Assignment 2: Create your own cloud computing server (individual, 5% points)


  1. Create a 48-core VM on ChameleonCloud;
  2. Install Anaconda Python;
  3. Run a Jupyter Notebook server with password and SSL for encrypted communication;
  4. Login your Jupyter Notebook server through web-browser;
  5. Save an image of your instance, submit screenshots through Canvas showing: 1) instance image is saved successfully, and 2) Jupyter server is started successfully;
  6. After submission, release your IP and server to other users (if you don’t plan to use the instance).

** Special attention: ChameleonCloud often has technical glitches, so please DON’T procrastinate this assignment to the last minute. If you have technical issue, submit a ticket through Help Desk. They almost only work on weekdays and will reply you in one or two business days. Again, don’t procrastinate this assignment. **

Knowledge and skills practiced:

  • Using cloud computing platform;
  • Using command line terminal and Linux system.

Assignment 3: Parallel computing (individual, 5% points)


  1. Start a Jupyter server as you did in Assignment#2;
  2. Install htop;
  3. Define a function to clean, process, or analyze a large dataset of your interest;
  4. Compare the efficiency of serial computing to that of parallel computing;
  5. Submit a screenshot of htop showing all cores are crunching numbers.

Knowledge and skills practiced:

  • Using cloud computing platform;
  • Using command line terminal and Linux system;
  • Python programming: parallel computing.

Assignment 4: Disambiguation using algorithm (individual/group, 15% points)

Disambiguating entity is a common task in data preprocessing.
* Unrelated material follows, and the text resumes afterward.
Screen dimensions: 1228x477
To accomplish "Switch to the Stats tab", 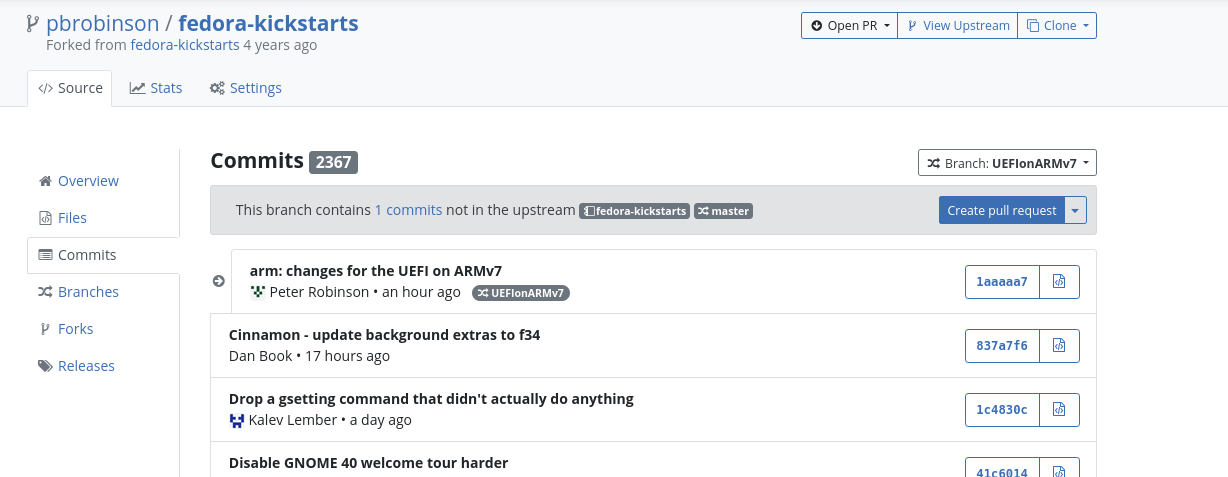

For example, the University of Texas at Austin can be written as “UT Austin,” “UT-Austin,” or even “UTA.” How can we recognize these records and give them a unique ID? This assignment will practice this ability.
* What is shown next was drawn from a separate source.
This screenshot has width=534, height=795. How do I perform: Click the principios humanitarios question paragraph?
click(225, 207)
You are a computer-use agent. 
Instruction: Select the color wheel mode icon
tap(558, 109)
Tasks: The dataset provided to you is retrieved from Scopus, one of the largest bibliographical databases in the world. Each line is a record of a published paper on nonprofit studies. You are expected to:

  1. Generate a codebook of this dataset;
  2. Create criteria for disambiguating authors and affiliations.
  3. Explain why the criteria can generate valid results.
  4. Compile a function according to the criteria, run the function on records, and give unique IDs to these entities.
  5. Verify accuracy: choose a random sample and manually check the false positive and false negative rates.
  6. Describe: 1) who are the most productive authors in nonprofit studies? 2) Which are the most productive institutions in nonprofit studies? 3) How you define “productive.”
  7. Remember to document everything in detail using Jupyter Notebook, and submit the notebook through Canvas.

Example studies using this dataset:

  • Ma, Ji, and Sara Konrath. 2018. “A Century of Nonprofit Studies: Scaling the Knowledge of the Field.” VOLUNTAS: International Journal of Voluntary and Nonprofit Organizations 29 (6): 1139–58.

Assignment 5: Network analysis (individual/group, 10% points)

Review the dataset for Assignment 4, prepare two sets of questions:

  • Descriptive. For example, who is the most connected scholar/institution?
  • Inferential. For example, are scholars from wealthier countries/institutions more likely to be “structural holes”?

After instructor’s approval, these will be the questions you need to answer as Assignment 5. You are expected to submit a detailed report.